Nachdem wir das geliebte Altona nach einem zünftigen Döner Lunch verlassen hatten, zeigte ich die die schönen Ecken der Stadt, wie z. B. Rathaus und Astlerviertel

Unser eigens engagierter Stadtarchäeloge präsentierte dann die Landungsbrücken, nur leider nicht meine neue Wohnung in der Speicherstadt (zweites Foto).
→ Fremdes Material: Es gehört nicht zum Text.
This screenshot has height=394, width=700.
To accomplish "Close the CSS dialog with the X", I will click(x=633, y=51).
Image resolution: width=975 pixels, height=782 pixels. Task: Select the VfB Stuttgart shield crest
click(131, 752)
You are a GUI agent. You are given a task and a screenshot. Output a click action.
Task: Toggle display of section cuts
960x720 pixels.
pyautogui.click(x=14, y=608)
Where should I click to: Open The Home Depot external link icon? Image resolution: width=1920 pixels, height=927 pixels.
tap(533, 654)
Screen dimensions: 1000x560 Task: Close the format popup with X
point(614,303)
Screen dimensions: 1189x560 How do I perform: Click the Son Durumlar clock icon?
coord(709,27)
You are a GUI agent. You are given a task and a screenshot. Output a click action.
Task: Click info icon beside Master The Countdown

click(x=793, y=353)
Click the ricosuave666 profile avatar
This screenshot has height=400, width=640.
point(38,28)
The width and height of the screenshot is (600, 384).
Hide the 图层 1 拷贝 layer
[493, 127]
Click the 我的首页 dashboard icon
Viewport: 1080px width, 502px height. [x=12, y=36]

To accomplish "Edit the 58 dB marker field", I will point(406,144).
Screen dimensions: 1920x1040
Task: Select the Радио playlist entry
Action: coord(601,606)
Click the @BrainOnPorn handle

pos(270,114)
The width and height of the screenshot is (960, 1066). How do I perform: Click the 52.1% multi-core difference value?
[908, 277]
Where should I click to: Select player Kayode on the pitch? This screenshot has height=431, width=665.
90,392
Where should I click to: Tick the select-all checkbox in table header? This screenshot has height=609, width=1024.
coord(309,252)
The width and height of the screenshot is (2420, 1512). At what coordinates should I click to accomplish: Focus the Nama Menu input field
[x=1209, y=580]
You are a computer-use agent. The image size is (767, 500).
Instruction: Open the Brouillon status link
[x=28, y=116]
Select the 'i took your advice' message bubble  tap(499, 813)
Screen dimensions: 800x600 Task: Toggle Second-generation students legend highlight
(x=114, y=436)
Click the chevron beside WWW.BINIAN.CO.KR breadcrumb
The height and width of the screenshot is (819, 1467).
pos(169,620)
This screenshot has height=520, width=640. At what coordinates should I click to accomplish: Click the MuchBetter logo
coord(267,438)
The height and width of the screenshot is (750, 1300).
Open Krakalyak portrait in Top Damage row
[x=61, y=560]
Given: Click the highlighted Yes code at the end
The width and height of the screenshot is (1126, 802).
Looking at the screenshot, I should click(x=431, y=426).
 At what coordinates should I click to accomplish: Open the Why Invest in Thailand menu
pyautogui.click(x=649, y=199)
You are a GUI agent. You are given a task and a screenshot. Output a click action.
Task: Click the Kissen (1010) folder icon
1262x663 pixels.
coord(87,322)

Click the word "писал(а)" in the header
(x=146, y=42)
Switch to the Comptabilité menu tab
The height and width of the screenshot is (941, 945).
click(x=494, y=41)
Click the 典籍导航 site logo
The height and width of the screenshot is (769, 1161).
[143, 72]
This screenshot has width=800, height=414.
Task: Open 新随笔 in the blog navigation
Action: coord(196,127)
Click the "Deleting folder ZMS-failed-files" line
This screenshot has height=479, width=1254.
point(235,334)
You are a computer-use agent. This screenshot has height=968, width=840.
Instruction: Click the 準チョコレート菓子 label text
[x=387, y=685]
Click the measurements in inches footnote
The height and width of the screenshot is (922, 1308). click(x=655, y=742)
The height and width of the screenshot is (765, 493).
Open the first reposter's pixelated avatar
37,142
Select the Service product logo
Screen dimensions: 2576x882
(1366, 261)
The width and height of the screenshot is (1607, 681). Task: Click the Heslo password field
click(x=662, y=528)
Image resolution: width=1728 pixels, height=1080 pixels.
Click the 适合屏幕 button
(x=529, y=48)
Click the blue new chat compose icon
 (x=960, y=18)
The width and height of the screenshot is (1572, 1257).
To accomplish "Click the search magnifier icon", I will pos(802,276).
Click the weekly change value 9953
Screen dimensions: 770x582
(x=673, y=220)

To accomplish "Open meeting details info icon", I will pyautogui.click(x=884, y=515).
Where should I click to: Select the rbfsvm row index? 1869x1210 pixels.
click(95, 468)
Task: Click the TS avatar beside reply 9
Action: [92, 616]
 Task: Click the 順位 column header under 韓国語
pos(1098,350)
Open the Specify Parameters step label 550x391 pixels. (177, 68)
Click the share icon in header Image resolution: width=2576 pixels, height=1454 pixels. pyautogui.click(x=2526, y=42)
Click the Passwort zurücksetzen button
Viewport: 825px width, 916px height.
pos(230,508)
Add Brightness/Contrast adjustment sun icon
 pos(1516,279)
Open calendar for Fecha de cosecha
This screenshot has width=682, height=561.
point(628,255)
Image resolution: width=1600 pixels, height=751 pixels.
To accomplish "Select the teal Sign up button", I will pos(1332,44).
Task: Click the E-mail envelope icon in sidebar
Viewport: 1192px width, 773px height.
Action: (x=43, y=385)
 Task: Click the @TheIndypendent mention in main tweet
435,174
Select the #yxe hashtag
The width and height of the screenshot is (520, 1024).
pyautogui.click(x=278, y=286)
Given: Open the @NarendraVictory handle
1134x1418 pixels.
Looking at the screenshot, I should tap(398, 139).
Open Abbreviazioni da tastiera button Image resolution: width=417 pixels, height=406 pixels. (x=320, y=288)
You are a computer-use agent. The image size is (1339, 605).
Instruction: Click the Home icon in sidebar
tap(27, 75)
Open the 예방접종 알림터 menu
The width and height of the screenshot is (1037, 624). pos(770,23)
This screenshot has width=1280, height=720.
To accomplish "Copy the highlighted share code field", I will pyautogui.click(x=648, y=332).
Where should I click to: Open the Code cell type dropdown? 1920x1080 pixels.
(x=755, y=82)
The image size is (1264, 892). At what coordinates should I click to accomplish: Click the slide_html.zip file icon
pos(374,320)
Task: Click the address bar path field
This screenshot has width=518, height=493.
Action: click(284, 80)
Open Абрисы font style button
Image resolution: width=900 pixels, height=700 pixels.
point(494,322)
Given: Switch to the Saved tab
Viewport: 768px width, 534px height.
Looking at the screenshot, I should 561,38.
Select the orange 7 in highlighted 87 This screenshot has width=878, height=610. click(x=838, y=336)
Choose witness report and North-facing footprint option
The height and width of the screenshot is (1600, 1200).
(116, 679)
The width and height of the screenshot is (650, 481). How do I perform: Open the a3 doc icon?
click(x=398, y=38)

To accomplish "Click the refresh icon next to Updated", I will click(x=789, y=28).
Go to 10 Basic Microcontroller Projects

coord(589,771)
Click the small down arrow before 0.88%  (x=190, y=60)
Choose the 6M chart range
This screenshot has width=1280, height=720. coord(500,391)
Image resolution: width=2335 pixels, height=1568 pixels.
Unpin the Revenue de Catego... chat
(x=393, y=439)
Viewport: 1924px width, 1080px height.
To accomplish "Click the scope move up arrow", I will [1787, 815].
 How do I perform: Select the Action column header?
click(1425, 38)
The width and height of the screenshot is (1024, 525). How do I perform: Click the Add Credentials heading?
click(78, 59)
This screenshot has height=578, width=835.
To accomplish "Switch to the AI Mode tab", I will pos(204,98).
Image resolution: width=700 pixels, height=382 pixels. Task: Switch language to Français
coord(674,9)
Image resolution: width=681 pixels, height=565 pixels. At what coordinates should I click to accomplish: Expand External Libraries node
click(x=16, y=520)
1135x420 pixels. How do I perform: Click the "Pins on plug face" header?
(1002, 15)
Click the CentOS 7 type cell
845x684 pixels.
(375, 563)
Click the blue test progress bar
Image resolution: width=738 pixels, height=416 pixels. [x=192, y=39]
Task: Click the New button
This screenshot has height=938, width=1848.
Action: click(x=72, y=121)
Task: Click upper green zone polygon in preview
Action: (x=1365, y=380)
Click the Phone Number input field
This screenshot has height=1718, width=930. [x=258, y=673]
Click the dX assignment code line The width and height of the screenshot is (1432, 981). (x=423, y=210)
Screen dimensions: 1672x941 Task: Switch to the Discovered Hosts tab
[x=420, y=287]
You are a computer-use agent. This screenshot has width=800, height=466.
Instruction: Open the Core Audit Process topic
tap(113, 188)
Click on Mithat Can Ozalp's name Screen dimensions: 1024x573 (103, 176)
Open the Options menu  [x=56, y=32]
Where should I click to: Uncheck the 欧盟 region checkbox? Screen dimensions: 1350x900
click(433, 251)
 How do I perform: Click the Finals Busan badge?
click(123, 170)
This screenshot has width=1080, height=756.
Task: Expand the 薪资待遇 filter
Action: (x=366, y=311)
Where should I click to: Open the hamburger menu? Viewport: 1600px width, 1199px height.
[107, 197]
Sodann erreichten wir das wichtigste Reiseziel, den Kiez, der angeblich auch von einem finnischen Schlagersänger besungen wurde (Text fällt mir gerade nicht ein):


Den Abschluss der Reise bildete die Uni HH mit ihrer deliziösen Mensa (???) und den selben 3. Welt Tassen und Kaffee…
Mittwoch folgte das “Entspannungsprogramm” sprich fressen und saufen trinken. Und wo geht man da hin in OL? Essen: Mensa, zu Hause pervers Brötchen mit viel Wurst und Gedöns, danach zwei Pils, da J. noch nicht alle Sorten probiert hatte. Danach direkt das Mittwochabendprogramm in einer Hoshi-Maddin Kombination begonnen: Fussball und mehr Bier. Weniger Fussball, dafür Jever im Havanna, Fussball und Diebels im Strohhalm. Erstaunlicherweise war der Finne nach der leichten Aufwärmtour schon ein wenig angeschlagen, als wir direkt hinüber in C’s Salty Sticks & Boobies latschten. Und wie zu erwarten verloren wir den Überblick über den Getränkekonsum. Johnny war mehr angeschlagen und benebelt von dem ihm gebotenen (vor der Holzhütte). Teil III des Abends folgte jedoch trotzdem und zwar a.m.a: Mucke war gut, aus zwei Kopfgranaten wurden viele und Mr J hatte in weniger als einer Stunde mit mindestens drei Blondinnen geschnackt. Als die Lichter angingen, wankte der germanisch-samische Mob schließlich volltrunken, aber durchaus erheitert nach Hause, um am selben Tag verkatert durch die Bremer City gen Neustadt zum Hotel zu wandern… Gelungener Heimurlaub würde ich sagen.

Genial! C’s Salty Sticks & Boobies… *rofl* Hat er bei dir nach dem zig-Gerstensafttesten auch wieder ZEHN MINUTEN (bsp. vors Hempels) dauergepinkelt wie damals im Irenland ins Hafenbecken? Und was sagte er zu den Tschörmän Biersorten? Klar das der angeschlagen war, bei unserer Bierqualität.
Apropos Amablondinen, konnte der nicht aus seiner nordischen Alabasterhaut und mal ne Schwarzhaarige abschleppen?